## Directions for this task
In the entries below, find every line with "search" and copy it.

Records contained in a dataset

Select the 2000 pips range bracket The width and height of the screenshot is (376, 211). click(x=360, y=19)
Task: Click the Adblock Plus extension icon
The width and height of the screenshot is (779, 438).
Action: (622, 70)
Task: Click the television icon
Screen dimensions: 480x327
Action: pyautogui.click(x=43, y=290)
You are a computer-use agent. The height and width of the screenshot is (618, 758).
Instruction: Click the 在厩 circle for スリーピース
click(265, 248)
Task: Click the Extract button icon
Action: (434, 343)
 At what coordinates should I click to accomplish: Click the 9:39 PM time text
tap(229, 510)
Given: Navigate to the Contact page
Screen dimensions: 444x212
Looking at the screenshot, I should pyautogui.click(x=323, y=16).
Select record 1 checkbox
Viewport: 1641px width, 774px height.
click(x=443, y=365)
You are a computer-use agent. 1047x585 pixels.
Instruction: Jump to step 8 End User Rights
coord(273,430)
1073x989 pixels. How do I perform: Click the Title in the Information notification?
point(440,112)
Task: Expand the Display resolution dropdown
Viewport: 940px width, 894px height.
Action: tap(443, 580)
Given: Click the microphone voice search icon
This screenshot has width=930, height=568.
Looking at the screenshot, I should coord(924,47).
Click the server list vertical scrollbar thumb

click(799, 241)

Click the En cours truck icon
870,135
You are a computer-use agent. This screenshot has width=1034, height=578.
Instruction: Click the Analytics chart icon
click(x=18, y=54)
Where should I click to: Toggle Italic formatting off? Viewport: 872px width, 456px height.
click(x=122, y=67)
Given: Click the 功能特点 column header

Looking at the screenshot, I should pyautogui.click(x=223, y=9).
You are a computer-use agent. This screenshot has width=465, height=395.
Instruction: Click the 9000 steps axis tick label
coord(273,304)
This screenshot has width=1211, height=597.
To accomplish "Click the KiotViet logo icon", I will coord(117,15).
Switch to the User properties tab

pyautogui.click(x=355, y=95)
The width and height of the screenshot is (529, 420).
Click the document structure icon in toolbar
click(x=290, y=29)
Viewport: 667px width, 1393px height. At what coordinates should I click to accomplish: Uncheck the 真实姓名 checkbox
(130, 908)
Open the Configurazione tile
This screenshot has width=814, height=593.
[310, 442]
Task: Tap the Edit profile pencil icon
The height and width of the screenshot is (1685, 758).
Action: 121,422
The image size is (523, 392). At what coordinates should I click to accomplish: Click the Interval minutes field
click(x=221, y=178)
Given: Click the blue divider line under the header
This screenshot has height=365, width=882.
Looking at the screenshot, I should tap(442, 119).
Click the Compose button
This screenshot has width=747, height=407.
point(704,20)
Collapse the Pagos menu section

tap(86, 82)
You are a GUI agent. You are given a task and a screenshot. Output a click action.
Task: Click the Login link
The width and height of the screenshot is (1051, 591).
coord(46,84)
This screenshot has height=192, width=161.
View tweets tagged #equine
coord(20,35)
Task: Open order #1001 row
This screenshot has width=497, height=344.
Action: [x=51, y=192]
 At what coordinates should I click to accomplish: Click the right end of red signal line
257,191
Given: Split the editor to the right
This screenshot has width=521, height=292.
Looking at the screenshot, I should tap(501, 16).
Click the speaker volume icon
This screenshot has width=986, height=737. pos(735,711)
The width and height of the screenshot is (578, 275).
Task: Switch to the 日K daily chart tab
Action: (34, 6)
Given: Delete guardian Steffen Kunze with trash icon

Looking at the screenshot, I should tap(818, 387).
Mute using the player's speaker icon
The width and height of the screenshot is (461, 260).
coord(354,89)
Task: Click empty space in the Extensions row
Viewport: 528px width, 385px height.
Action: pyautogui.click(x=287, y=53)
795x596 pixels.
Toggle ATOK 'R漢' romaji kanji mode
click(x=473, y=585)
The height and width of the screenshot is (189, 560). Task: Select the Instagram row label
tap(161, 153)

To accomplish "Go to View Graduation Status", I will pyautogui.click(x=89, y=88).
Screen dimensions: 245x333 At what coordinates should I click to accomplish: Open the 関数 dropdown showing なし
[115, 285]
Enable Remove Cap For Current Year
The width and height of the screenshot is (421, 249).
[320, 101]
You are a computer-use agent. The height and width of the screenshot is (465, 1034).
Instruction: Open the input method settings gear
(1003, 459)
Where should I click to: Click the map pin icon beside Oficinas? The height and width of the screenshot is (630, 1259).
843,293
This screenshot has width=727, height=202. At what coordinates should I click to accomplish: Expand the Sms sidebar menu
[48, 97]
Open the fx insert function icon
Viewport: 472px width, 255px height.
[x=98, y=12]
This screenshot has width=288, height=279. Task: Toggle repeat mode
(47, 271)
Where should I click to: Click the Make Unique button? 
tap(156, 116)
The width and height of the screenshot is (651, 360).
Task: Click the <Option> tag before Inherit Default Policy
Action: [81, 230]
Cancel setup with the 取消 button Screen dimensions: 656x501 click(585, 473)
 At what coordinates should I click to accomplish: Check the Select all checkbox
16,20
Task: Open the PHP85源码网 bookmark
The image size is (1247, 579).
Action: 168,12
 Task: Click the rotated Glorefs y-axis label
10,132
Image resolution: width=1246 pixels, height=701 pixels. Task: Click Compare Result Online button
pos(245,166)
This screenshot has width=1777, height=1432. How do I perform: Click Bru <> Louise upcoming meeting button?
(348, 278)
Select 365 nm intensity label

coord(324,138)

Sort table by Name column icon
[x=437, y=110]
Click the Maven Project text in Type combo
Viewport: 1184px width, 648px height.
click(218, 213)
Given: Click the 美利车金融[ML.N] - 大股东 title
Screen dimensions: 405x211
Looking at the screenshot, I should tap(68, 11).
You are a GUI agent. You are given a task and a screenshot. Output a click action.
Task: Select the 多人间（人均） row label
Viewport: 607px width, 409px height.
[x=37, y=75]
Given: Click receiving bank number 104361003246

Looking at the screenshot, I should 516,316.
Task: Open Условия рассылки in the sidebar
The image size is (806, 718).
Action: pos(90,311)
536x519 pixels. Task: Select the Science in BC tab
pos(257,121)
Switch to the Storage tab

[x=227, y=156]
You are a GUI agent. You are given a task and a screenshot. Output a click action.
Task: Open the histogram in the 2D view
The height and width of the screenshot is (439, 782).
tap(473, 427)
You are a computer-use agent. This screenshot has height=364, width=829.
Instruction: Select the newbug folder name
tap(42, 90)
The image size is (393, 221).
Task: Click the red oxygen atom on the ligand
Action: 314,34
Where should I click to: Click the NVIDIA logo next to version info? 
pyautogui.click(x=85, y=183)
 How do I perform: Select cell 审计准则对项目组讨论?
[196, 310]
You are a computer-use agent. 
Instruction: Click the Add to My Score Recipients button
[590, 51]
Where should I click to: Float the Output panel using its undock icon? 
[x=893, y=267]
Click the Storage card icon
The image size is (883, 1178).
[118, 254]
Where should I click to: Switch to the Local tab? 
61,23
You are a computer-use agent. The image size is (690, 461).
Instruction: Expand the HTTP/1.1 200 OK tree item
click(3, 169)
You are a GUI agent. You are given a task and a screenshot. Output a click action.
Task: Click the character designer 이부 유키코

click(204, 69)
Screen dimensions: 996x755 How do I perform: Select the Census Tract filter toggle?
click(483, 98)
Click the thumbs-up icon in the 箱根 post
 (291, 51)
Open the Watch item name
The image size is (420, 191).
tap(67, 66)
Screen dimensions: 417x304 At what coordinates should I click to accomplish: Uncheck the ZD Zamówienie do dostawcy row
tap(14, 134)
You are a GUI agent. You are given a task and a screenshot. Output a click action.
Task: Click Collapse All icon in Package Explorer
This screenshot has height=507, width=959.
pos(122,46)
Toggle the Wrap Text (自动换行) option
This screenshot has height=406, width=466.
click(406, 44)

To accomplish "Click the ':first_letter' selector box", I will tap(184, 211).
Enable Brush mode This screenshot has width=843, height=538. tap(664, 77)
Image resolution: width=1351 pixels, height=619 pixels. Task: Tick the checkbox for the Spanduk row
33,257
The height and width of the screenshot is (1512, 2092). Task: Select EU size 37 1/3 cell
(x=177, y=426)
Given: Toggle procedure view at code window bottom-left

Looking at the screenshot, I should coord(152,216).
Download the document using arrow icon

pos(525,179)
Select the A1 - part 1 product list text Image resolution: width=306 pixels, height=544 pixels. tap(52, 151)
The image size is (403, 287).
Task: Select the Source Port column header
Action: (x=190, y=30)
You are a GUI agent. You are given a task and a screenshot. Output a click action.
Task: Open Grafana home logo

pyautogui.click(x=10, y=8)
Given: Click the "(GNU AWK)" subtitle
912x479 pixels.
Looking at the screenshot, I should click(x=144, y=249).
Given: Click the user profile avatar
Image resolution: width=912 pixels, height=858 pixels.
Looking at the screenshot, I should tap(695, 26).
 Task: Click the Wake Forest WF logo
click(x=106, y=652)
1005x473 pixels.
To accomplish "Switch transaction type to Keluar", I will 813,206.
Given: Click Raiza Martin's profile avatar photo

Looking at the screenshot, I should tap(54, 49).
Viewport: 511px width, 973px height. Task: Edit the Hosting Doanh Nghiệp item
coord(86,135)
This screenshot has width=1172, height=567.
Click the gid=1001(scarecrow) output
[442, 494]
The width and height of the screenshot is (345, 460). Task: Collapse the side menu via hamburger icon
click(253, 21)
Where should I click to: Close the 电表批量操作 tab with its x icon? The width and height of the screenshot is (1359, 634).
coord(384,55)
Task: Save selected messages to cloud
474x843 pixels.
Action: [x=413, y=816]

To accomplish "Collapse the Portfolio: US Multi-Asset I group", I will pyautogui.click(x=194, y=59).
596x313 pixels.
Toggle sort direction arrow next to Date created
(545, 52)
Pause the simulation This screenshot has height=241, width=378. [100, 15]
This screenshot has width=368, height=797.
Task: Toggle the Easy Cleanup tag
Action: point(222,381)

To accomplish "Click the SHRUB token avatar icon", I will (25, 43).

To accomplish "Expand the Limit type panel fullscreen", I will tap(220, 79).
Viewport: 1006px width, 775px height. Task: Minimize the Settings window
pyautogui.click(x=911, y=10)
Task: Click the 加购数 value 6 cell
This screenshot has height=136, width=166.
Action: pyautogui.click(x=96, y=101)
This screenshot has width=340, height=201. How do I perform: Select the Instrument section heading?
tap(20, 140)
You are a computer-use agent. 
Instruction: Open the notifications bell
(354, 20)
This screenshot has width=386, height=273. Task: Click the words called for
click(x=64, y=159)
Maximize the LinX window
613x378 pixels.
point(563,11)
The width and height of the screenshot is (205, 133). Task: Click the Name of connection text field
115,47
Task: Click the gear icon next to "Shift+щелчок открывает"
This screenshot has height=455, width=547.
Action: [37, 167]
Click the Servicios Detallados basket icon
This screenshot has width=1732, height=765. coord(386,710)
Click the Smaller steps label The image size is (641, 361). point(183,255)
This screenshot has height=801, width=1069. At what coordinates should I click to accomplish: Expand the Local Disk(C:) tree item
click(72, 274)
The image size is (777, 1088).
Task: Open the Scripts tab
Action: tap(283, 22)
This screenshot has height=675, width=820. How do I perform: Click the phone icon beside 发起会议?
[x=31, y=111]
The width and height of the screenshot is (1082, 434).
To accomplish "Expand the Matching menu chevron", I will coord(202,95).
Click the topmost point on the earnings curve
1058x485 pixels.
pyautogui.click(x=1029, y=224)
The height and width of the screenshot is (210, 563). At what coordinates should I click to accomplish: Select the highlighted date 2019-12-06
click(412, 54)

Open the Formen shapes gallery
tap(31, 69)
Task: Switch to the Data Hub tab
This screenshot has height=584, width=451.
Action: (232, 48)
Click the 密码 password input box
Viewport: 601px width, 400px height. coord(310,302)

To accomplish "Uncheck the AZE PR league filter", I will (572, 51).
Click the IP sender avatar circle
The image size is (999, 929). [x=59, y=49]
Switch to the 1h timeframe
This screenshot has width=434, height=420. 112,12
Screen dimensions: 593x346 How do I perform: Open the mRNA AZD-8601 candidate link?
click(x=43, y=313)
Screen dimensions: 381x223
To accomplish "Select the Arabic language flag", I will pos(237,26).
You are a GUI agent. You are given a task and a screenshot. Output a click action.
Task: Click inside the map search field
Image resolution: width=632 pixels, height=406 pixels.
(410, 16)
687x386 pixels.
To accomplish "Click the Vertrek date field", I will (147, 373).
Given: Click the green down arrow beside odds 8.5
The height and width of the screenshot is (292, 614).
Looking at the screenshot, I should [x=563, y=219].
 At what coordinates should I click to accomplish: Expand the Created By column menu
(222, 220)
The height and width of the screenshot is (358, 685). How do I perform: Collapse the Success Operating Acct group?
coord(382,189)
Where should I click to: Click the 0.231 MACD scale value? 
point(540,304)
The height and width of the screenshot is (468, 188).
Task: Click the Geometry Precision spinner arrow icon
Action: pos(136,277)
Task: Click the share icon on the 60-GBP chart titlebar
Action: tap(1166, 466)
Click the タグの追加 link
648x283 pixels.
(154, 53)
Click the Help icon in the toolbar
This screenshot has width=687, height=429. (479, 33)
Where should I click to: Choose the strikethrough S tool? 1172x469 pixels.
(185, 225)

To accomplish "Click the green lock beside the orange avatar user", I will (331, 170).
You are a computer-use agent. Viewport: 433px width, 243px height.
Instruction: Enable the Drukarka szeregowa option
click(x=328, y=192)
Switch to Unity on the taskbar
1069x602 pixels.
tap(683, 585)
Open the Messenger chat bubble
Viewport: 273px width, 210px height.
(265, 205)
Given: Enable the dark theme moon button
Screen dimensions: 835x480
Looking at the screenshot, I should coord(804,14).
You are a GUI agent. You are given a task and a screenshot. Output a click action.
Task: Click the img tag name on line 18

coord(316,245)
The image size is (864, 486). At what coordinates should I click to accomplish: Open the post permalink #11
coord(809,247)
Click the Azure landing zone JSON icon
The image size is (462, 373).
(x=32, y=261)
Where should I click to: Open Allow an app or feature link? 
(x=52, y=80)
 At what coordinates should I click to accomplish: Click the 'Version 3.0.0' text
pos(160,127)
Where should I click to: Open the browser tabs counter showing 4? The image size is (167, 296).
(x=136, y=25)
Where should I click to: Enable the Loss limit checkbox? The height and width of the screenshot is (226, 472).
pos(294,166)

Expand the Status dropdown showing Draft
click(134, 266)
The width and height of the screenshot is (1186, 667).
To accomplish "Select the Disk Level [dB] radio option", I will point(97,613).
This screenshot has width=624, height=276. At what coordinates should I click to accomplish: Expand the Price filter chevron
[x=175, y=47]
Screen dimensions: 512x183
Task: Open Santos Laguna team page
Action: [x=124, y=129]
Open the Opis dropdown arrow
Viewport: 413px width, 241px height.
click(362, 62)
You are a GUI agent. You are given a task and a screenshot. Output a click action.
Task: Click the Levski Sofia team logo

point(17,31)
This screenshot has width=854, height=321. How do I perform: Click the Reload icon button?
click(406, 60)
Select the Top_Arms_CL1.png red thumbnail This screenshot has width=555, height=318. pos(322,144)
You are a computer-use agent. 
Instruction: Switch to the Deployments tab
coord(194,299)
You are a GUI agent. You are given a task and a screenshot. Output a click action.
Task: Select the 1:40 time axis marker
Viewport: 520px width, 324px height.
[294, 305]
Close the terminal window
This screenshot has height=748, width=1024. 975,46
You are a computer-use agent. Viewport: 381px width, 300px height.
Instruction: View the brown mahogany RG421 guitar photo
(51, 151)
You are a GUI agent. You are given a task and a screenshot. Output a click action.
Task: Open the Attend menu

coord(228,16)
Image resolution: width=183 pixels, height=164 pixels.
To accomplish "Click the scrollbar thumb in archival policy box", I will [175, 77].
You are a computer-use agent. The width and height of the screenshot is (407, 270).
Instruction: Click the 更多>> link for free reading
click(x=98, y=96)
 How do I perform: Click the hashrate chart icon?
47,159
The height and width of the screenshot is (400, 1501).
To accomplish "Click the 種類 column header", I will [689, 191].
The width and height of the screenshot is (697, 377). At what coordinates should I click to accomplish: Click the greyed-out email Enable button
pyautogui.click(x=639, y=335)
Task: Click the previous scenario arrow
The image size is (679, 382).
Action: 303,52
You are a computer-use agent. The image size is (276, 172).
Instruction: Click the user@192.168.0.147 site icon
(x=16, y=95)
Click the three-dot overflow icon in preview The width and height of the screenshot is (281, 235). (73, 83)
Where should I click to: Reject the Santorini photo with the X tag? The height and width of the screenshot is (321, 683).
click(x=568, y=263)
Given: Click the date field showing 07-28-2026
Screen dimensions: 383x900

## Task answer
Given: Click the microphone voice search icon
Task: Click inside the map search field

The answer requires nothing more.